DOCUMENT EXTRACT>
*** Block opens ***

SUMMARY
The recent availability of large-scale whole genome datasets has revealed the startling scale of rare genetic
variation present in human populations. There is increasing evidence that rare genetic variants can have
profound effects on multiple complex disease phenotypes; however, the systematic characterization of these
variants is limited by current cohort sizes and approaches to interpretation. One powerful emerging approach
for rare variant interpretation is in the integration of functional data to enable in vivo assay of rare variant-driven
molecular dysregulation, enabled by large-scale data integration of genomic, functional, and phenotypic
resources. In this proposal, we outline computational and statistical approaches to systematically annotate and
isolate – on a genome-wide scale – rare variants linked with extreme effects on multiple molecular phenotypes
(rare molecular outlier variants) and, through integrating biobank-scale phenotypic data, their downstream
effects on diverse complex disease risk. We recently applied this approach in GTEx and TOPMed to show that
utilizing outlier gene expression provides a powerful framework for identifying large phenotypic-effect rare
variants in genes with known impact on complex diseases.
Specifically, in this proposal we will combine large-scale genomic and diverse multi-omics data to
develop and extend novel computational and statistical methods to provide the first systematic characterization
of personalized complex disease risk contributed by rare genetic variants. Our methods are readily applicable
to research in any complex disease area, including anthropometric, neurological and cancer research. Our
efforts will increase our understanding of how rare variants interact with polygenic disease risk predictions
derived from polygenic risk scores, currently limited to relatively small-effect common variant GWAS hits, and
show how rare molecular outlier variants provide a framework for systematically characterizing both cis- and
trans-regulatory disease networks impacting core disease genes as theorized in the omnigenic model.

*** Block closes ***

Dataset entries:
*** Block opens ***

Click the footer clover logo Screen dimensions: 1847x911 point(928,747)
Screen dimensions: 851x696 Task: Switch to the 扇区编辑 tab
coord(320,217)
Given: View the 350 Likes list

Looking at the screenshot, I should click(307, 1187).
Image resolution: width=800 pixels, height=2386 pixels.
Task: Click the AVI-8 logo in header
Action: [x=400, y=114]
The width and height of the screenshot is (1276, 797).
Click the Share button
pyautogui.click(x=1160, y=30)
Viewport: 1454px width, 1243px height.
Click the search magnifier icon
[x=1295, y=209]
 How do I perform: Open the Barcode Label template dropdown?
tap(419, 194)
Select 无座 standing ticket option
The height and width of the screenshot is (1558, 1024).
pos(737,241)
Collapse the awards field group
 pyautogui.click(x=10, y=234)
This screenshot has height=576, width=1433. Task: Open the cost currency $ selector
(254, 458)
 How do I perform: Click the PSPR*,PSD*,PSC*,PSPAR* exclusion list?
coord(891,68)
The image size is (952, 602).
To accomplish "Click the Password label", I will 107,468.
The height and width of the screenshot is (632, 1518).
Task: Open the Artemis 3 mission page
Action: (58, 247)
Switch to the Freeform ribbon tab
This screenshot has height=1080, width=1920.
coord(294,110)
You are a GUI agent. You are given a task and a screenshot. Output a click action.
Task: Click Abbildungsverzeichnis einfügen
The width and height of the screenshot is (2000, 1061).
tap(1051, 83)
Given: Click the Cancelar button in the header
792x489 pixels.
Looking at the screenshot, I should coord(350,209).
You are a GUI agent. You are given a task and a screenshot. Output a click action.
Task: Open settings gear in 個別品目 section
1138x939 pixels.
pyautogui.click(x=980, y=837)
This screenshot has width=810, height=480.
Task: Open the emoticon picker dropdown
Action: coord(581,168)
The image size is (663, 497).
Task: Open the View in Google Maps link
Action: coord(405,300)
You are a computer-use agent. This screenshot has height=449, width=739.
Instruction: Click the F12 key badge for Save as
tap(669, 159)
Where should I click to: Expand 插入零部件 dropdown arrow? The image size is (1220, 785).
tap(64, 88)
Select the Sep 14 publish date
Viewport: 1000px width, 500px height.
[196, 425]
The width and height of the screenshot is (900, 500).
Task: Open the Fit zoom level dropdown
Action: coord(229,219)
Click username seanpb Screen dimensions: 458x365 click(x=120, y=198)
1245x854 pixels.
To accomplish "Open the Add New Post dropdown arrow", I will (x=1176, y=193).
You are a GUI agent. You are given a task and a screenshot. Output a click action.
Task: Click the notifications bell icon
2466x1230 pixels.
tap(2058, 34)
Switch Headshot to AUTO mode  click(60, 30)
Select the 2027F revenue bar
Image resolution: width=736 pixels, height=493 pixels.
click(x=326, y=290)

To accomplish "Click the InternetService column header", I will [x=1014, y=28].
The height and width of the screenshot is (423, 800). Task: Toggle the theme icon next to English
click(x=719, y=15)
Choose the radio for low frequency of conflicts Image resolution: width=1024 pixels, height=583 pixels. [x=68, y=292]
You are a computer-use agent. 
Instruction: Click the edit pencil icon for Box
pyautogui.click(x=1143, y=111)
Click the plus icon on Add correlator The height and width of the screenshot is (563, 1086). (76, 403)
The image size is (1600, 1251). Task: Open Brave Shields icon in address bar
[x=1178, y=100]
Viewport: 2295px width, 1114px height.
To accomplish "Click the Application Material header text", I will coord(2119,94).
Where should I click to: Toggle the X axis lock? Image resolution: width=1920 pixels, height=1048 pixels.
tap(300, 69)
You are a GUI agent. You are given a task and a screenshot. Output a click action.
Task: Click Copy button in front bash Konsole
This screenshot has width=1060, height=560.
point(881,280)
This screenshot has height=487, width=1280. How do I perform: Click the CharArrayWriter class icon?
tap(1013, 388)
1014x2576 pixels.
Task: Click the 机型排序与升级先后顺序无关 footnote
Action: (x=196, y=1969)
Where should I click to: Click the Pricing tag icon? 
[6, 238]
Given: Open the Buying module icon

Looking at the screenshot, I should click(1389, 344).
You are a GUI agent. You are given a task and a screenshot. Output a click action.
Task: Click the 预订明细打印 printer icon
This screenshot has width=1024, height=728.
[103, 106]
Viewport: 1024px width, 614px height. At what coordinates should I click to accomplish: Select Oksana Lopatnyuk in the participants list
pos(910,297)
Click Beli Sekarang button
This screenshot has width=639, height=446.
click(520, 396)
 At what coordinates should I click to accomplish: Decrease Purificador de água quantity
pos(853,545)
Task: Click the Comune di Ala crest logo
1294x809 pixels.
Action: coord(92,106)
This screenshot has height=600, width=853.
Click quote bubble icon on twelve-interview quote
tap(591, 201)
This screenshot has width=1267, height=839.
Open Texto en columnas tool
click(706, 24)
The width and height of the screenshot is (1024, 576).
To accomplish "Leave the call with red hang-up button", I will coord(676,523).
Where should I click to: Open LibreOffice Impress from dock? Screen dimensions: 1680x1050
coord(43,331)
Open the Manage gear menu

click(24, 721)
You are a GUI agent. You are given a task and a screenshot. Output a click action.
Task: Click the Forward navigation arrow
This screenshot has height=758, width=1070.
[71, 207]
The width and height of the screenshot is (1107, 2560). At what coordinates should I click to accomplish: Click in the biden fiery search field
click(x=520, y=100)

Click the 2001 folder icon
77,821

*** Block closes ***

USING THE INFORMATION>
1. Echo the passage of the rare-variant research summary starting at "Specifically, in this" and ending at "the omnigenic model.".
2. Render this sentence from the rare-variant research summary in Spanish: "Our methods are readily applicable to research in any complex disease area, including anthropometric, neurological and cancer research."
Nothing in the rows above is required.

ANSWER LIST>
1.
Specifically, in this proposal we will combine large-scale genomic and diverse multi-omics data to
develop and extend novel computational and statistical methods to provide the first systematic characterization
of personalized complex disease risk contributed by rare genetic variants. Our methods are readily applicable
to research in any complex disease area, including anthropometric, neurological and cancer research. Our
efforts will increase our understanding of how rare variants interact with polygenic disease risk predictions
derived from polygenic risk scores, currently limited to relatively small-effect common variant GWAS hits, and
show how rare molecular outlier variants provide a framework for systematically characterizing both cis- and
trans-regulatory disease networks impacting core disease genes as theorized in the omnigenic model.

2. Nuestros métodos son fácilmente aplicables a la investigación en cualquier área de enfermedades complejas, incluida la investigación antropométrica, neurológica y sobre el cáncer.